Вдоль дороги неспешно тянулись грязно-голубые балки и тусклые плоские бараки, ржавые каркасы строящихся мастерских и горбатые силуэты сборных складов, застенчивые островки уцелевшей травы и унылые остовы поверженных сосен: давно привычный глазу городской пейзаж в северном исполнении, – но разве скудость воображения или фатальная невозможность иных архитектурных решений вскормили это незатейливое обыкновение? Нягань, Нягань... Сколько повидал я таких судорожно-торопливых поселений, сколько вырублено лесных делянок – между прочим, и для того, чтоб березы и ели, кедры и пихты, мучительно расставшись с живыми ветвями и влажной корой, задохнувшись в пряном чаду варочных цехов и окончательно потеряв себя под тяжелыми прессами бумагоделательных машин, превратились в страницы газет и журналов, где горячо отстаивались, незыблемо утверждались удивительные, не похожие друг на друга проекты юных северных городов! Только на страницах они и утвердились, упокоились в стопках подшивок, да еще зарастают опятами шеренги темнеющих пней где-то близ Печоры, Ижмы, Вычегды...

Нягань, Нягань...

За насыпью железной дороги вздымались трубы котельной. Дома по ту сторону стояли, как школьники на танцах, – девчонки вдоль стен, чинно и благонамеренно, только глазенками зырк-зырк, пацаны шумными, независимыми и беспомощными компаниями. Впрочем, ладные были дома, неказистые, но срубленные на совесть, «Урал» осторожно взял переезд и, чуть помешкав у высоко торчащих рельсов, грузно сполз на бетонку.

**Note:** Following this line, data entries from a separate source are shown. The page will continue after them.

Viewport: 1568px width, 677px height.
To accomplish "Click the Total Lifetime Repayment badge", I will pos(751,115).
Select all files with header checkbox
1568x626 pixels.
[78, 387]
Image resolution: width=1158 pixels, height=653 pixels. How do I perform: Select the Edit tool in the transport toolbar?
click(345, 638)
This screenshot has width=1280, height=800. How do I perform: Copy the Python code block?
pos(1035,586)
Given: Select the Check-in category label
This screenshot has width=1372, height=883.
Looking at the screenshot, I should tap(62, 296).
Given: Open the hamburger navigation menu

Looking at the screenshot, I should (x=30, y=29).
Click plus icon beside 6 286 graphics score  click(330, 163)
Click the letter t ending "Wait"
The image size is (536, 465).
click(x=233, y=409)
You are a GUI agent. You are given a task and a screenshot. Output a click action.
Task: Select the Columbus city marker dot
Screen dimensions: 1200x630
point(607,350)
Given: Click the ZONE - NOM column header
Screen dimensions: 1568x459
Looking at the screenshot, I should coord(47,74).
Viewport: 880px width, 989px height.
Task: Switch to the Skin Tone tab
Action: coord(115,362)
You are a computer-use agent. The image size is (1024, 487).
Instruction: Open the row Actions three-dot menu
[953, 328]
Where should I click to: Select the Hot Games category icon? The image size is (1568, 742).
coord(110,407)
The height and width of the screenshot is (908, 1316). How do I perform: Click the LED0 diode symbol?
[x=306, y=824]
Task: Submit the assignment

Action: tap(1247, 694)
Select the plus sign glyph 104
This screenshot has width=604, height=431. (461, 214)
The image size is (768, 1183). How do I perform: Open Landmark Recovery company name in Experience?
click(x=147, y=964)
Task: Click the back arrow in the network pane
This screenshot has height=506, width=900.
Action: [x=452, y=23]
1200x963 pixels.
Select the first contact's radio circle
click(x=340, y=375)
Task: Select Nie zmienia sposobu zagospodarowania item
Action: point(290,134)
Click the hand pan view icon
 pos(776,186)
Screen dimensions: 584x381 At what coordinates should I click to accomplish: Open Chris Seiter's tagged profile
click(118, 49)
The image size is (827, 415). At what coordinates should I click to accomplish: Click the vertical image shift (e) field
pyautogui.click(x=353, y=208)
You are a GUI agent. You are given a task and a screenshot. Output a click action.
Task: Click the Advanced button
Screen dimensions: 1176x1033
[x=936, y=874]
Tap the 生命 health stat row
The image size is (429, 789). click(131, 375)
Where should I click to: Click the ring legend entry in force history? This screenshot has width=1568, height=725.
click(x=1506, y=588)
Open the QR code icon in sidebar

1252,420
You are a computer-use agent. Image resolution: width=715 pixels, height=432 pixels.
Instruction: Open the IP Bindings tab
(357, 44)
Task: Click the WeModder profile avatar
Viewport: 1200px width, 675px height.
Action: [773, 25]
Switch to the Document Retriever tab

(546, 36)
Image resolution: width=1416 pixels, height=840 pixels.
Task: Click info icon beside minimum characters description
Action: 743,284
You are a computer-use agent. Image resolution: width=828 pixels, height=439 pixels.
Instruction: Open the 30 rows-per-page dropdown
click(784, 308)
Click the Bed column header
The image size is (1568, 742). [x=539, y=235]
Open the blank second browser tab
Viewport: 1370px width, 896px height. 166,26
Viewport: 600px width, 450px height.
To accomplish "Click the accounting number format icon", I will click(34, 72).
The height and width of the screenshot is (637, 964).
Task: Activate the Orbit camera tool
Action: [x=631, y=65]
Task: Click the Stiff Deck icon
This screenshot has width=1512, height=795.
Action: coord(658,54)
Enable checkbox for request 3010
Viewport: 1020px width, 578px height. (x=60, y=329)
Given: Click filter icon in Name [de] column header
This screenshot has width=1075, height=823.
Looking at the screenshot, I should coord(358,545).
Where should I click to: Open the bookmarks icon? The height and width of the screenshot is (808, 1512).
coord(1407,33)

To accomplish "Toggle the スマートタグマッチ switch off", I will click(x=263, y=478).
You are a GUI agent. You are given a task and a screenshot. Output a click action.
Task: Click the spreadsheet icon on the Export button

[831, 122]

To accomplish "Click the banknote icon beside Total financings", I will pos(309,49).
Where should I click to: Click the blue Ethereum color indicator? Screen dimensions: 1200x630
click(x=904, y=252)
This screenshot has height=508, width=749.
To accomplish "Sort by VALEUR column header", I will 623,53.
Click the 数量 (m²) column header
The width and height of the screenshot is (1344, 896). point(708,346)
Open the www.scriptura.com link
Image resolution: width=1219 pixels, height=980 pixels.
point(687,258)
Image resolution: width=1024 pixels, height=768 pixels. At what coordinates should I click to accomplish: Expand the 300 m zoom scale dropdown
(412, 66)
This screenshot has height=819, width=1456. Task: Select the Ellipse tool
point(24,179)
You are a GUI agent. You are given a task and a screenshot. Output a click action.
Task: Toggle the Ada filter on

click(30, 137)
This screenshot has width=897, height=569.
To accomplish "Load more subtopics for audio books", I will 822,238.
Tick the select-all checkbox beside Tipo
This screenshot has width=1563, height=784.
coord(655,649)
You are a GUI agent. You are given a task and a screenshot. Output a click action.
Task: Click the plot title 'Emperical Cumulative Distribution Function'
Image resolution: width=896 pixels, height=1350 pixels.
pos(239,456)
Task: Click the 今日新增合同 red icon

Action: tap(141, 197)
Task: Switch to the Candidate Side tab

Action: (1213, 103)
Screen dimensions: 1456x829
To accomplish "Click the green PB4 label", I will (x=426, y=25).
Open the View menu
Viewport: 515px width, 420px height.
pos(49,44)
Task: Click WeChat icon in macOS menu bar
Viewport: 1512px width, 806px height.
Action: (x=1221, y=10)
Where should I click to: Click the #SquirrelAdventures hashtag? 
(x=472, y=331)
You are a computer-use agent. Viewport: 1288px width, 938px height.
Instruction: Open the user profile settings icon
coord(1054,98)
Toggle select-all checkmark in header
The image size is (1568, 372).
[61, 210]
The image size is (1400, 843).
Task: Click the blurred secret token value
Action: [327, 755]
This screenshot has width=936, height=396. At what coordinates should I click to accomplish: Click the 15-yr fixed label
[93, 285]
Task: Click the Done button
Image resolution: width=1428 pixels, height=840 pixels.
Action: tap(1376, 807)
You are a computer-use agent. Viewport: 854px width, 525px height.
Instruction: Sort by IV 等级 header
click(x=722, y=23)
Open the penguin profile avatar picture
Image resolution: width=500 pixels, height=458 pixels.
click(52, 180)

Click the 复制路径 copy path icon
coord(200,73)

– Что ж, попробуйте начать все сначала, – неожиданно для самого себя вслух произнес я. Макарцев покосился на меня, хмыкнул:

– Ты чё?

– Да так. Вспомнил сочинение из местной газеты про твою Нягань. Знаешь, как там про это писалось?

– Ну?

– Нягань – пример кардинально нового подхода к вопросам социального характера... Объекты Нягани будут строиться по образцу лучших сооружений Нижнекамска и Тобольска... Где же они, эти объекты? Где образцы?

– А-а... – протянул Макарцев, начисто утрачивая интерес к градостроительной теме. – Будут тебе и объекты. Если дорогу сюда не забудешь... – И повернулся к шоферу: – Побыстрее, а?

Тяжелый грузовик резко прибавил, громыхнул на крутом повороте, соскользнув задним мостом с прямолинейно уложенных плит, качнулся, выровнялся, рванул...

Я прилетел в Нягань час назад, первым делом разыскал Макарцева: мы не виделись с ним четыре года.

Последний раз то было еще в Нижневартовске. Помнится, оказался я там в конце зимы, сумеречно было, день угасал, так и не разгоревшись, я спешил, мне хотелось скорее увидеть, как изменился без ценя этот город, в автобусе я сел к окну, но никак не мог добраться до стекла: разгребал волокнистую, вязкую морозную вату инея, шумно дышал, пытаясь превозмочь холод слепого окна – но то ли мне недоставало тепла, то ли действовали здесь иные, забытые или вообще неведомые законы физики, то ли, быть может, и вовсе другие законы, по которым не дано превращать в исчезающий пар спрессованное, выпавшее на стеклах в кристаллы дыхание других людей, – только снова и снова я принимался царапать, скрести коченеющими пальцами заледенелую муть окна, продираясь сквозь иней, как сквозь долгие зимние дни, прошедшие здесь без меня: круша кристаллическую решетку, сдирая волокно за волокном, снимая за слоем слой, я натыкался на чужие заплывшие следы.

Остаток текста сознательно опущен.